*** Document text ***
2. Supporting framework according to claim 1, characterised in that the cavities (5, 6) in the vertical supports (2) are connected with each other via through-openings (20; 22) in the vertical supports (2) and/or in the beams (3, 4).

3. Supporting framework according to claim 1, characterised in that the respective vertical support (2) has an H-shaped cross-section and two side walls (2a, 2b) and also includes a central wall (2c) linking the side walls (2a, 2b), thus forming two vertical cavities (5; 6) separated from each other by the central wall (2c), while at the respective intersection, on at least one of the side walls (2a, 2b) are attached a space-enclosing horizontal supporting framework (4) with an essentially U-shaped cross-section from the outside and at least one further, also space-enclosing horizontal supporting framework (3) with an essentially U-shaped cross-section at right angles hereto from inside, the horizontally-running cavities (7; 16) partially enclosed by the supporting beam (3; 4), being connected via through-openings (20; 22) in the side walls (2a, 2b) and in the central wall (2c) of the vertical support (2) with each other and with the vertically-running cavities (5; 6).

4. Supporting framework according to claim 3, characterised in that outside the intersection, a parallel partially or completely enclosing cover (41, 42) of the vertically-running cavities (5; 6) is provided for the respective central wall (2c) of the vertical supports (2).

5. Supporting framework according to claim 3, characterised in that the horizontal supporting beam (3; 4) which has a space-enclosing cross-section is arranged in such a way that the cavities (7; 16) are accessible from above.

6. Supporting framework according to claim 5, characterised in that the horizontal beams (3; 4) are provided with supporting surfaces (4a′, 4b′, 4d, 4e; 3a′, 3b′) on which a ceiling or floor construction (10; 11) can be rested, the supporting surfaces (4a′, 4b′, 4d, 4e; 3a′, 3b′) being arranged so as to project laterally away from the webs (4a, 4b; 3a, 3b) of the profile with a space-enclosing cross-section.

7. Supporting framework according to claim 6, characterised in that, with respect to the beams (4) running parallel in a direction (Y), one pair of upper supporting surfaces (4a′, 4b′) formed by flanges are oriented towards each other and one pair of lower supporting surfaces (4d, 4e) formed by flanges are oriented outwards as an extension of the lower flanges (4c) connecting the webs (4a, 4b), on which supporting surfaces a ceiling construction (10) can be rested from both sides.
*** End of Document text ***
Apply what you read:
[a] Answer these questions from the supporting-framework claims:
(i) What shape of cross-section does the vertical support have in claim 3?
(ii) According to claim 5, from which direction are the cavities (7; 16) accessible?
(iii) In claim 7, what can be rested from both sides on the supporting surfaces?
[b] Retype the passage of the supporting-framework claims that opens with the words "2. Supporting framework" and closes with "beams (3, 4).".
*** Given information ***
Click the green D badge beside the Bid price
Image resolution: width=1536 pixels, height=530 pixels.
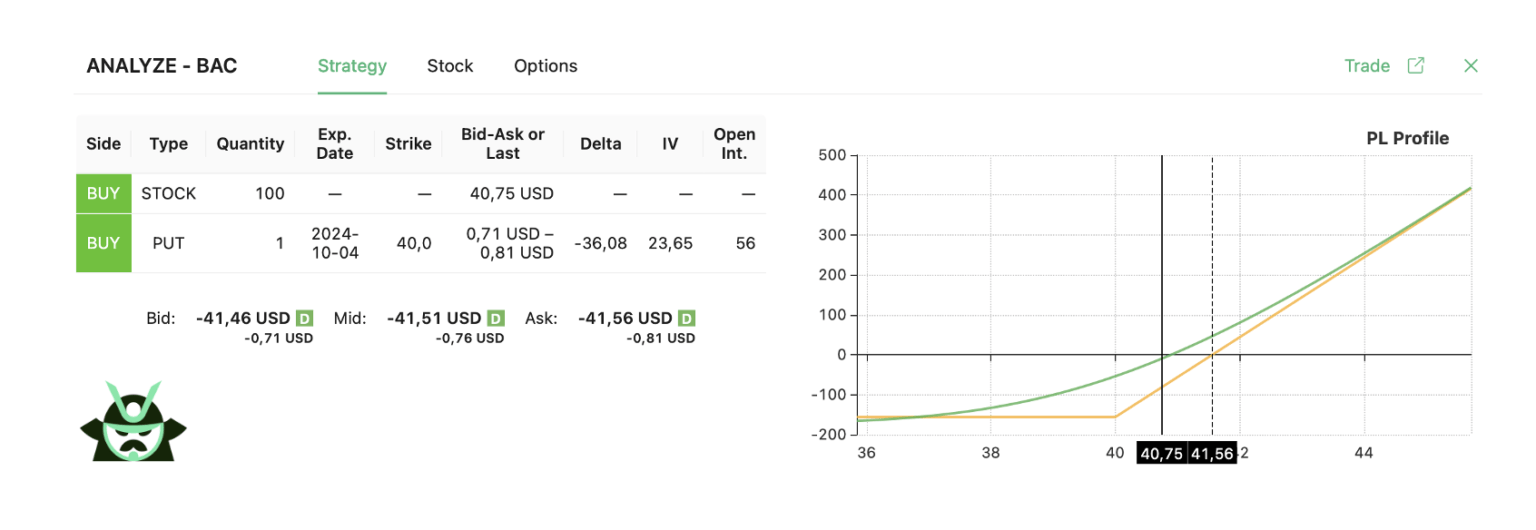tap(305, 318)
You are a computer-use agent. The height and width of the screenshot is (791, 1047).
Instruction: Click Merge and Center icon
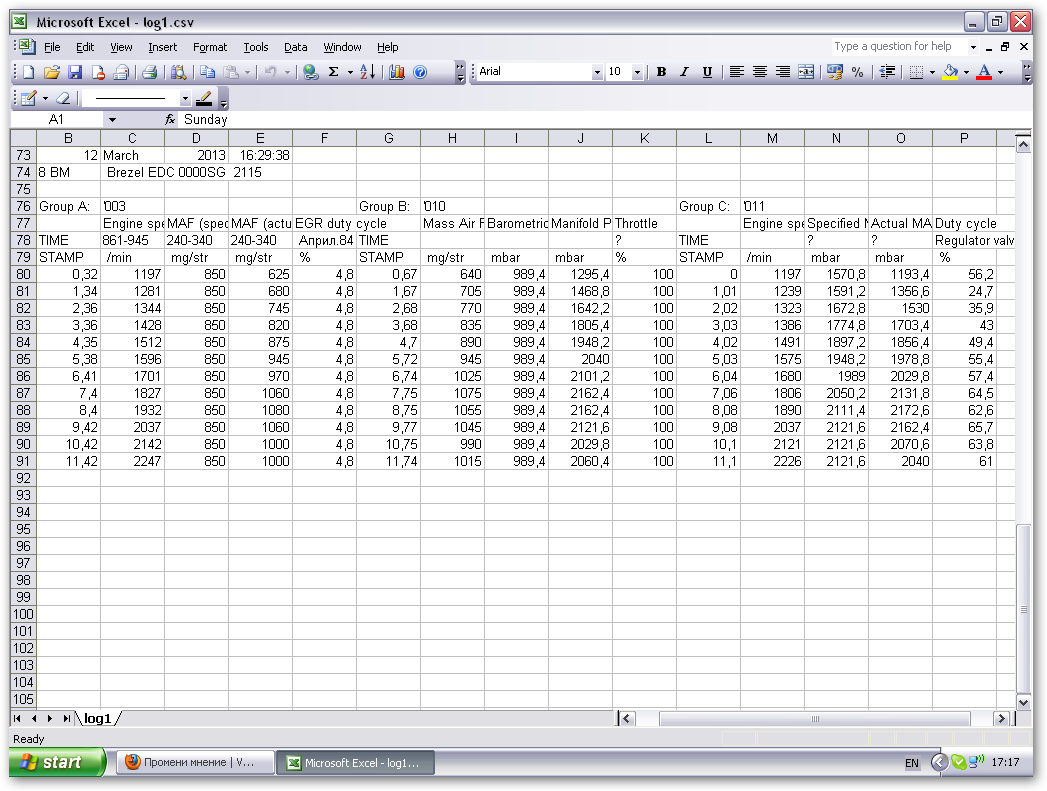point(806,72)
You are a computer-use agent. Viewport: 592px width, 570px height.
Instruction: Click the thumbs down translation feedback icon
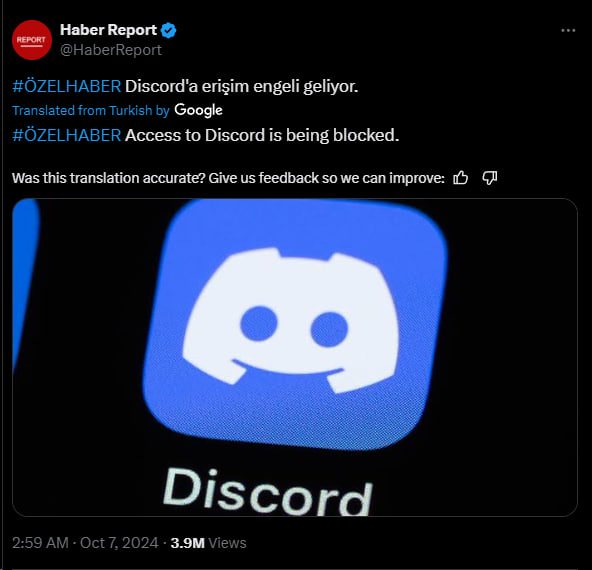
*** End of Given information ***
Per-task outputs:
[a]
(i) An H-shaped cross-section.
(ii) From above.
(iii) A ceiling construction (10).

[b]
2. Supporting framework according to claim 1, characterised in that the cavities (5, 6) in the vertical supports (2) are connected with each other via through-openings (20; 22) in the vertical supports (2) and/or in the beams (3, 4).